Task description
Show every line below where "agent" can be found.

(Stored data entries)
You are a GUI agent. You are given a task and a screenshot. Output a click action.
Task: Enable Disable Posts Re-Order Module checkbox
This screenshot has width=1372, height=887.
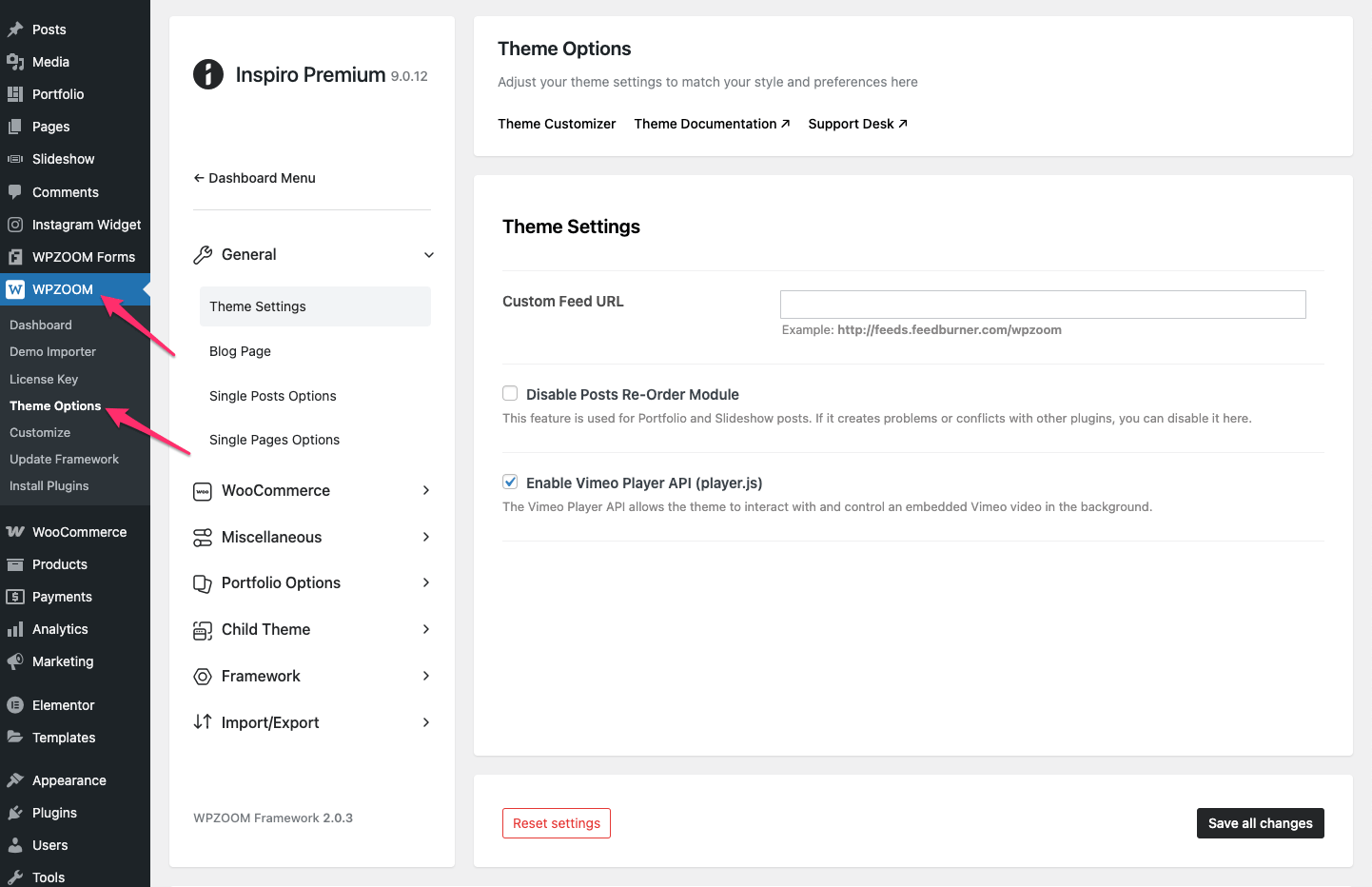click(511, 394)
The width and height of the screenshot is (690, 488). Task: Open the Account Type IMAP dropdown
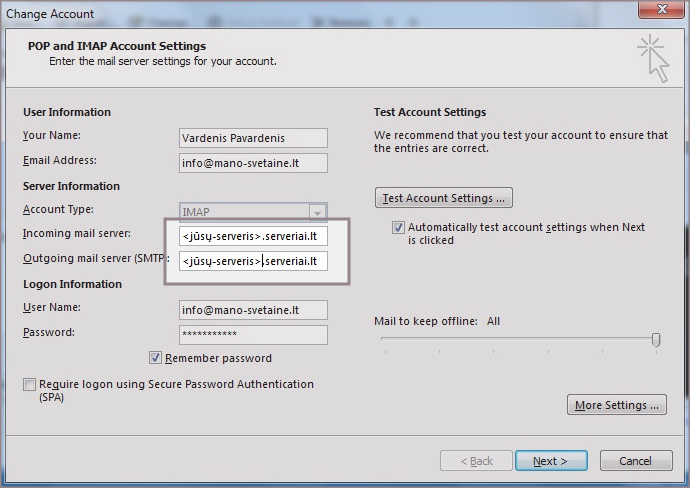point(317,212)
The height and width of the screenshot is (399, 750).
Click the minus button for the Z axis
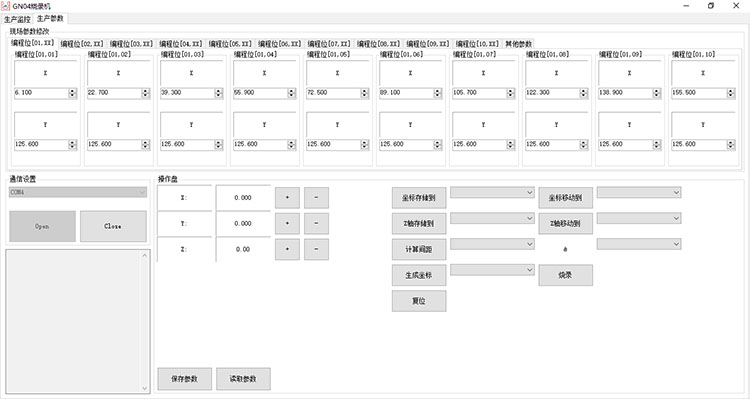(x=316, y=249)
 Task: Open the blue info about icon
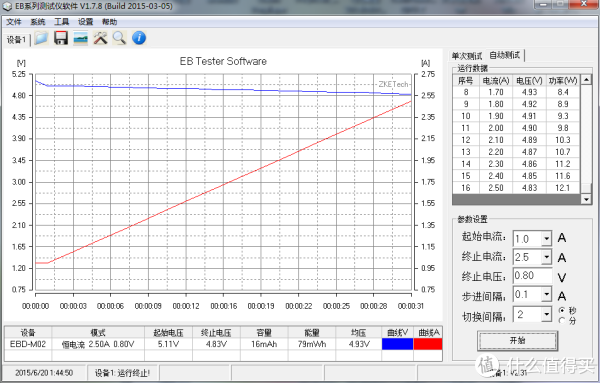tap(139, 38)
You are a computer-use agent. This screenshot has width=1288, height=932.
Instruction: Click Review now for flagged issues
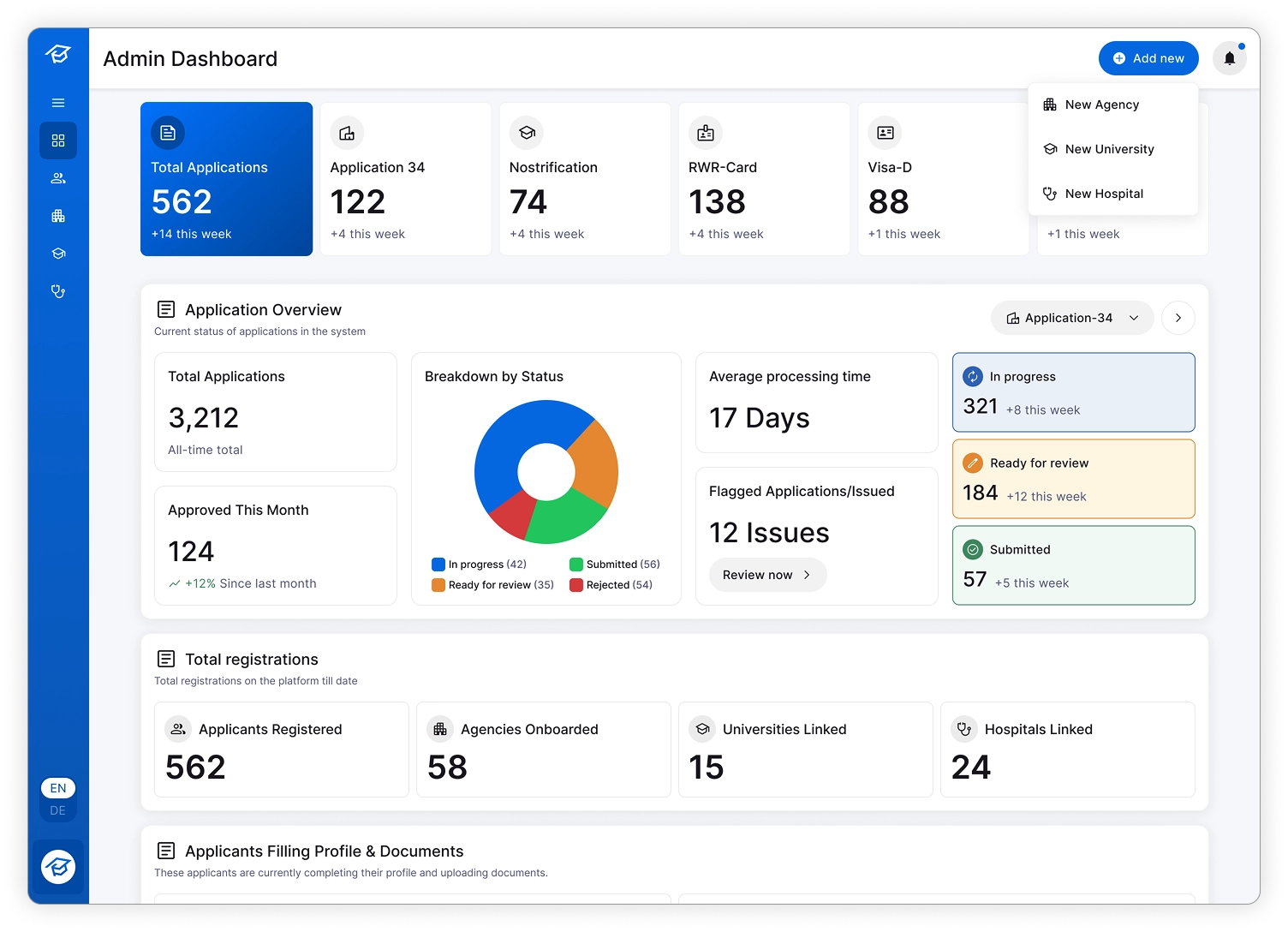(767, 575)
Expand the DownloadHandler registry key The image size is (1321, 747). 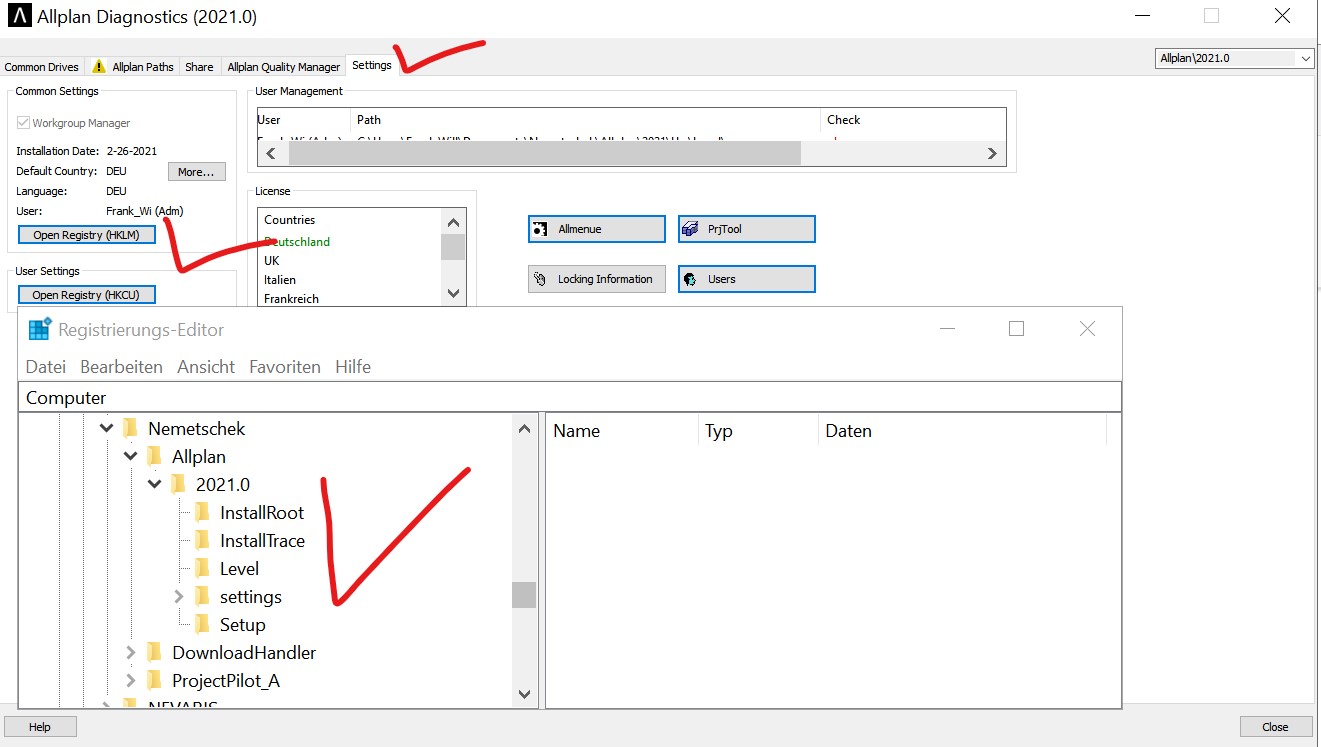131,653
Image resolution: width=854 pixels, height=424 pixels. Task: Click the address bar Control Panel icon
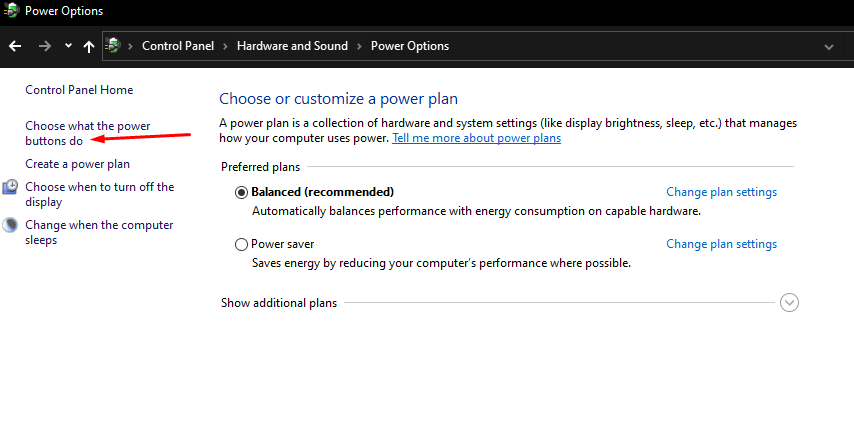click(x=114, y=46)
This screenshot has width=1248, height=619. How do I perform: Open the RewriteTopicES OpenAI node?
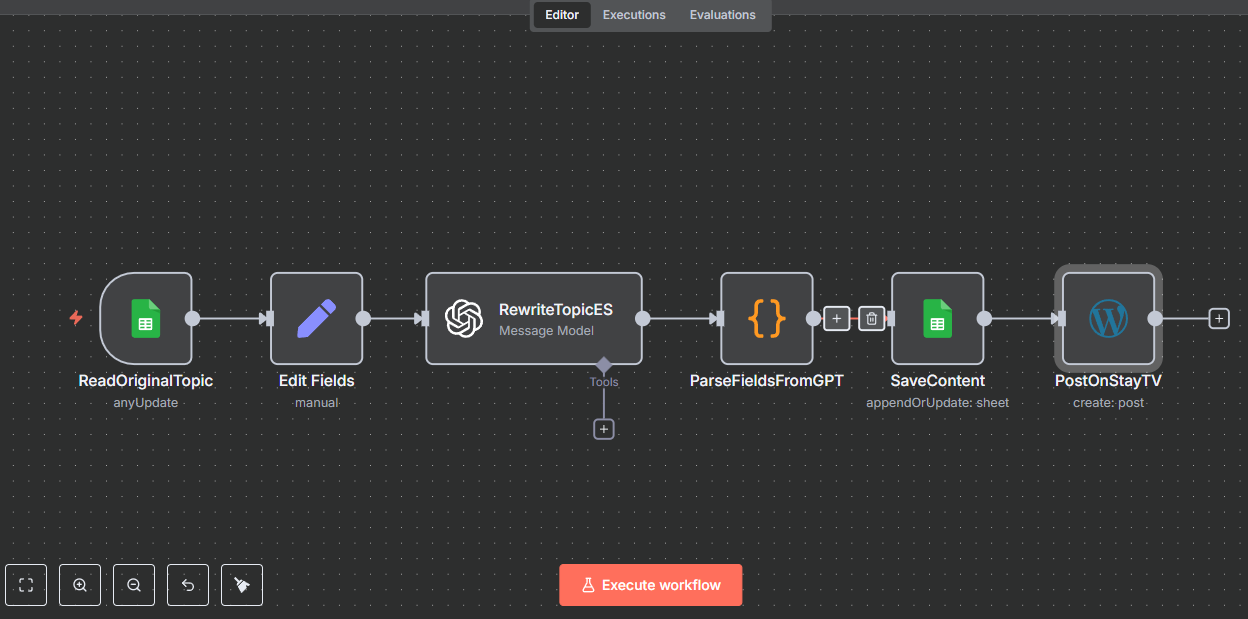coord(533,319)
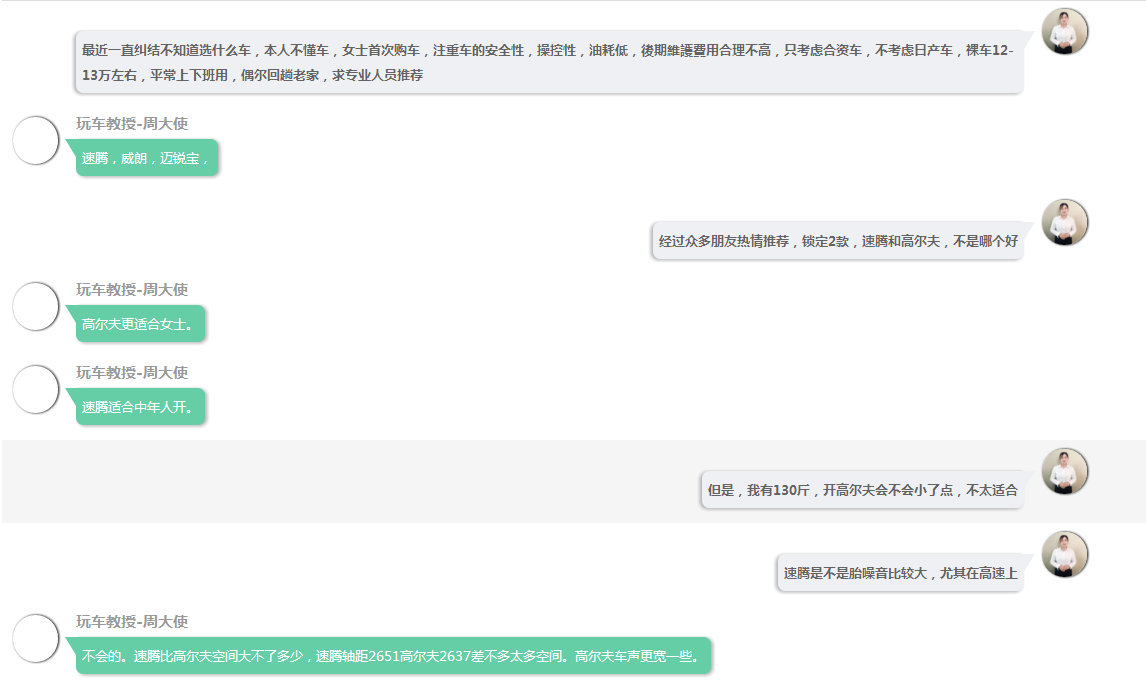
Task: Click blank avatar beside 速腾，威朗，迈锐宝 reply
Action: [36, 140]
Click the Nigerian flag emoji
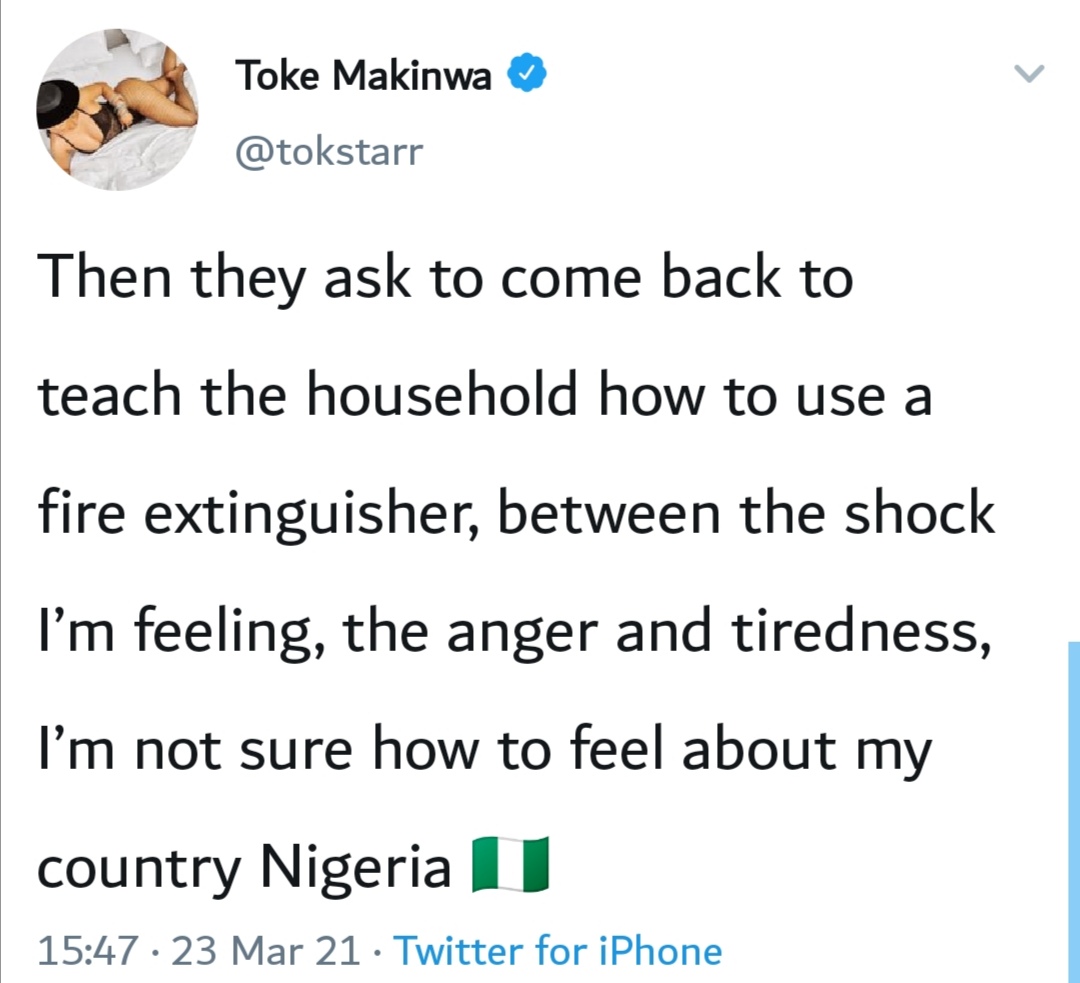Viewport: 1080px width, 983px height. [x=511, y=866]
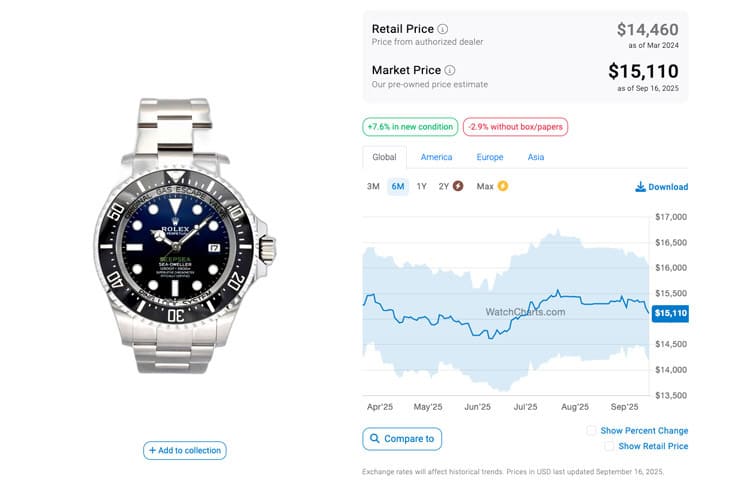This screenshot has height=482, width=730.
Task: Select the Asia region tab
Action: [x=536, y=157]
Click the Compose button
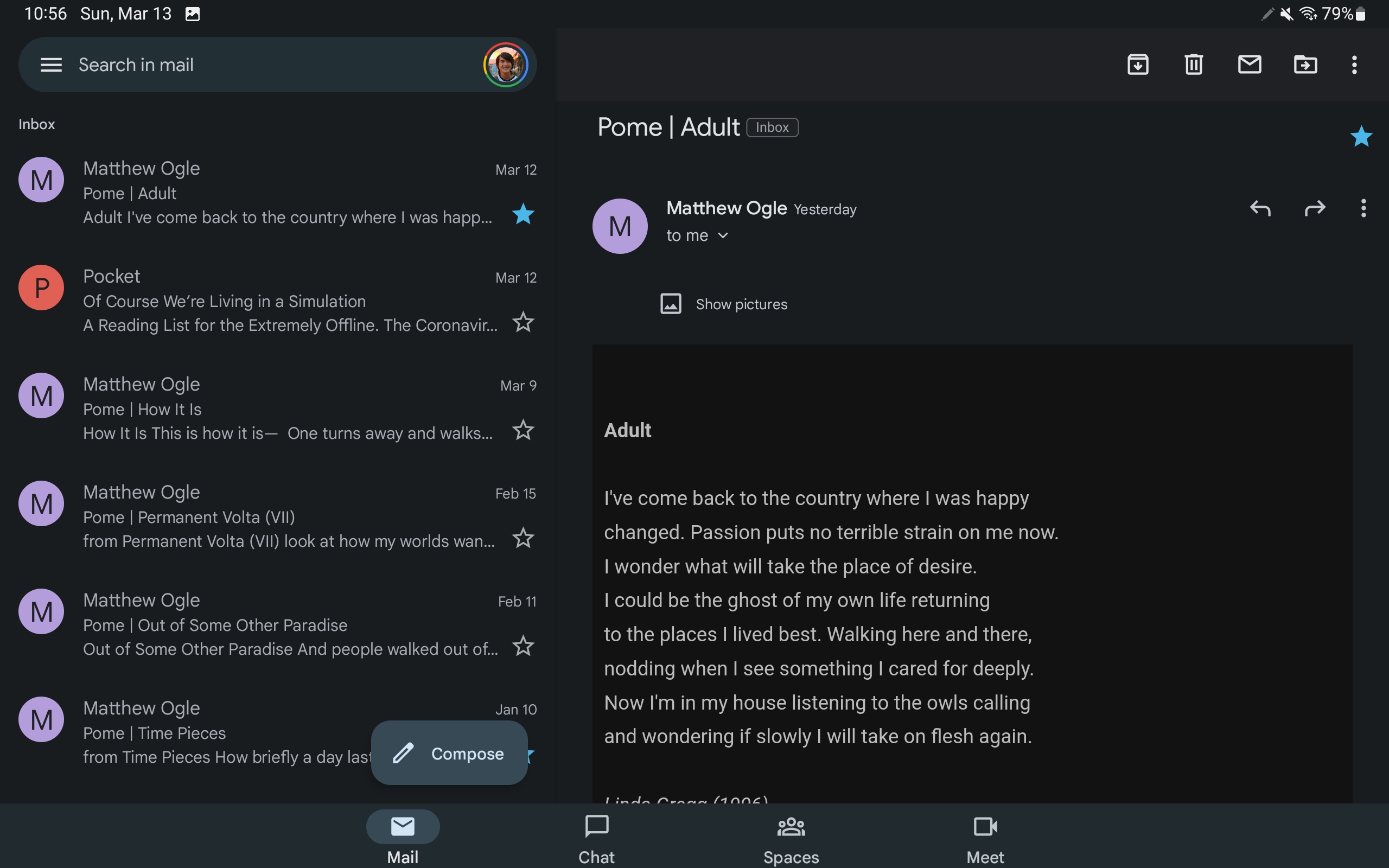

Exercise response
You are a GUI agent. You are given a task and a screenshot. Output a click action.
You are a computer-use agent. This screenshot has width=1288, height=932.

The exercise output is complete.